There are only a handful of islands within Seattle city limits, and of them just one — Harbor Island — is large enough to have streets on it. But Island Drive S isn’t on Harbor Island — rather, it’s along the shore of Lake Washington, 5½ miles to the southeast. What gives?

As it turns out, Island Drive once was on an island — Pritchard Island. Known as tleelh-chus (‘little island’) by the Duwamish tribe, it was bought in 1900 by Alfred J. Pritchard (grandfather of Joel Pritchard, who was a congressman from Washington state in the 1970s and 1980s and its lieutenant governor in the 1980s and 1990s). In 1916, Lake Washington was lowered by 9 feet as part of the construction of the Lake Washington Ship Canal, and Pritchard’s island became part of the mainland.

It’s still known as Pritchard Island, though. Today, Pritchard Island Beach, Rainier Beach Urban Farm and Wetlands, and Be’er Sheva Park separate the island from the mainland.

Webster Point Road NE

This very short street in the Laurelhurst neighborhod — just over 200 feet long — was created in 1962 as part of the Webster Point plat. Why it’s a road rather than a place, lane, or court, I’m not sure — roads in Seattle (of which there aren’t many) are usually longer, such as Windermere Road NE, Holman Road NW, and Military Road S. It has the distinction of the lowest-numbered address on a north–south street north of the Lake Washington Ship Canal, as far as I am aware — 3000.

The plat and road are named for Webster Point, at the very southern tip of the Laurelhurst peninsula, which itself was named for Henry A. Webster, who once owned the land. This Webster appears to have been the Indian agent for the Makah tribe at Neah Bay on the Olympic Peninsula.

Constance Drive W

This ⅔-mile–long Magnolia street is named for Mount Constance in the Olympic Mountains. Constance was the older sister of Ellinor Fauntleroy, namesake of Mount Ellinor and Ellinor Drive W. (There are no Magnolia streets named Edward, Arthur, or The Brothers.)

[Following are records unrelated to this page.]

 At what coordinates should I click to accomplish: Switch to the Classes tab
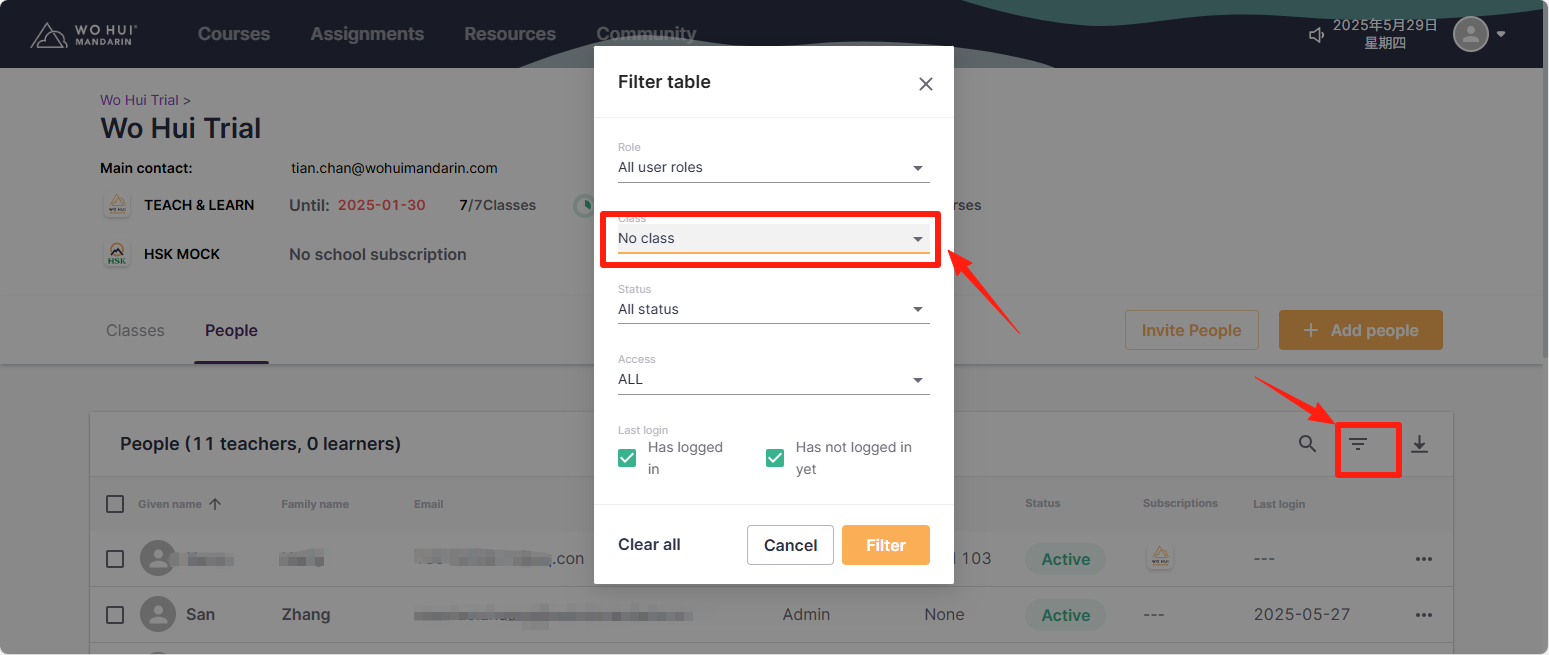(135, 331)
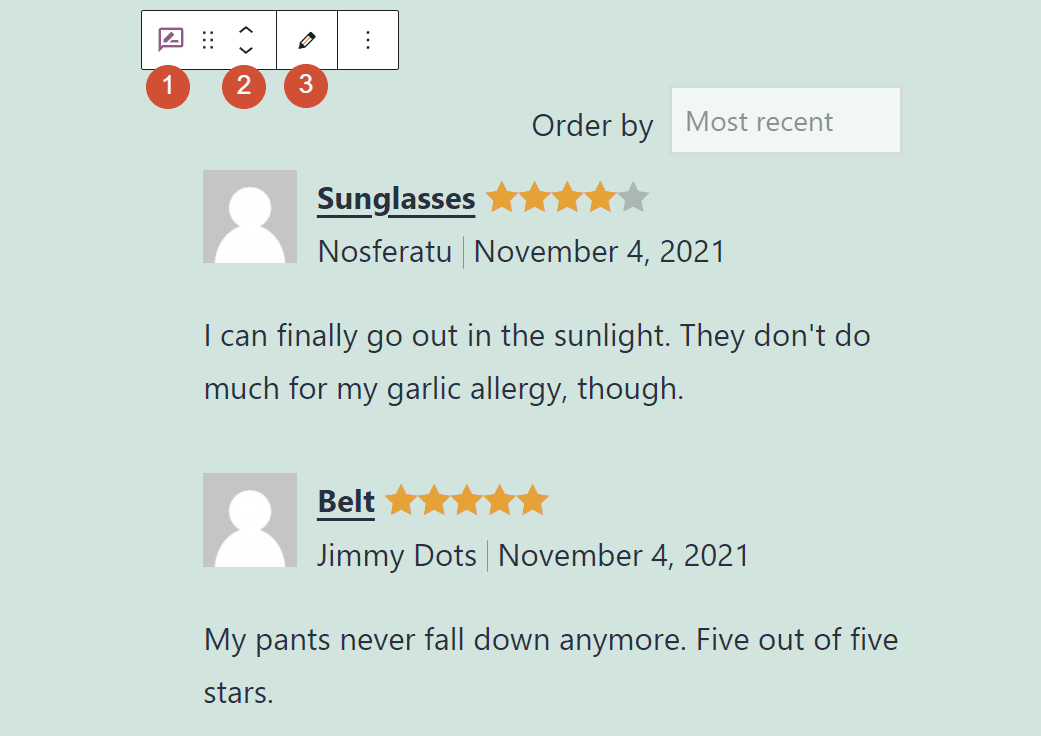Viewport: 1041px width, 736px height.
Task: Click the Sunglasses reviewer avatar
Action: tap(250, 217)
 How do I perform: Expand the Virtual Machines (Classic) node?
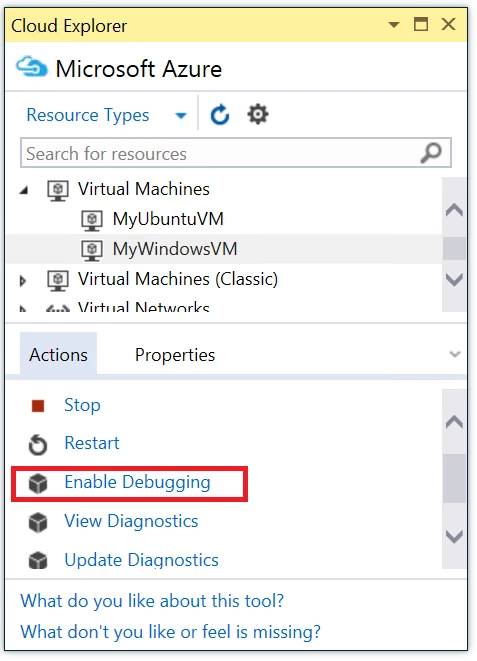pos(23,280)
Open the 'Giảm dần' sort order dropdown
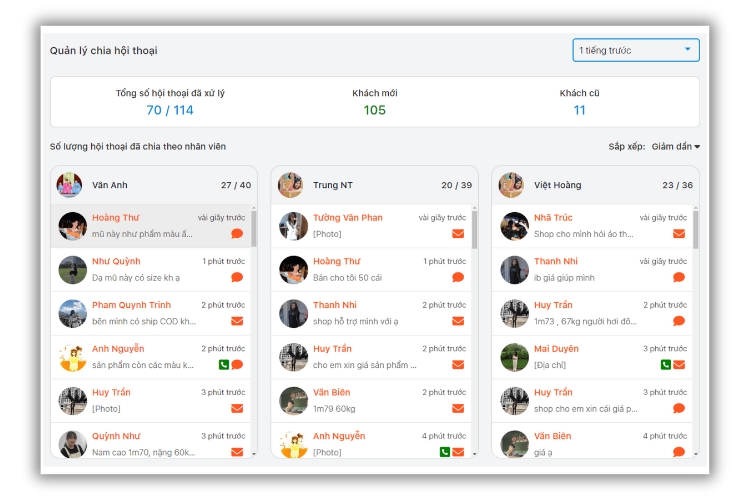The width and height of the screenshot is (750, 500). coord(675,147)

W Parkmont Drive and Constance Drive W street sign above One Way sign with Keep Right ghost sign underneath
Street sign at corner of W Parkmont Place and Constance Drive W, with One Way sign over Keep Right ghost sign, January 9, 2022. Photograph by Benjamin Lukoff. Copyright © 2022 Benjamin Lukoff. All rights reserved.

Ellinor Drive W

This short street in Magnolia’s Carleton Park subdivision is named for Mount Ellinor in the Olympic Mountains, which was itself named for Ellinor Fauntleroy, the fiancée of George Davidson of the U.S. Coast Survey, who named the peak in 1853. Nearby Constance Drive W is named for Mount Constance, itself named for Ellinor’s older sister.

Most of Magnolia’s streets follow Seattle’s cardinal-direction grid. Here, however, in the southwest corner of the neighborhood, they are laid out to follow the contour of the steep bluff that affords many streets a view of the Olympic Mountains, the Cascade Range, or both.